Leitner hadn’t made the evil books; he’d just noticed they were there. And then had his life ruined by their influence, like everyone who came across them. Jon had had no time and no right to deplore the holes Prentiss had left in him and Tim, because on the same damn day he learnt someone had shot the previous Archivist to death. Alright, so it was him, then, right? Him and Tim—just doomed, just preternaturally unlucky. Tim, handsome face half-eaten by worms, estranged (as Jon then assumed) from a brother who seemed so warm and accepting in that picture on his lock screen; Jon, saved from Mr. Spider only by his childhood bully, now fated to take the place of another murder victim—and also half-eaten by worms. But no; he and Tim had got off lightly. Look what had happened to Sasha the same fucking night. The very thing whose influence convinced him the world had it out for him? Had killed Sasha. Literally stolen her life. How many lives around him got stolen while he mourned his own?

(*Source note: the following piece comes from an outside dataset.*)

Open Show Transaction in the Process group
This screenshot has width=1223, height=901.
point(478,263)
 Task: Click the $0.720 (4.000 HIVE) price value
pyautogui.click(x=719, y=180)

“I want you to comment on it,” Jon had managed to clarify. But Martin had scoffed as he stood in the foyer of Daisy’s safehouse, hopping on one foot to pull off the other shoe:
“Yeah, well. You haven’t exactly led by example on that one.”
“How could I?”
He accepted Jon’s scarf and long-discarded jacket, hanging them up beside his own. “Gee, I don’t know—commenting on it yourself?”
“On… switching which side I used the cane on.”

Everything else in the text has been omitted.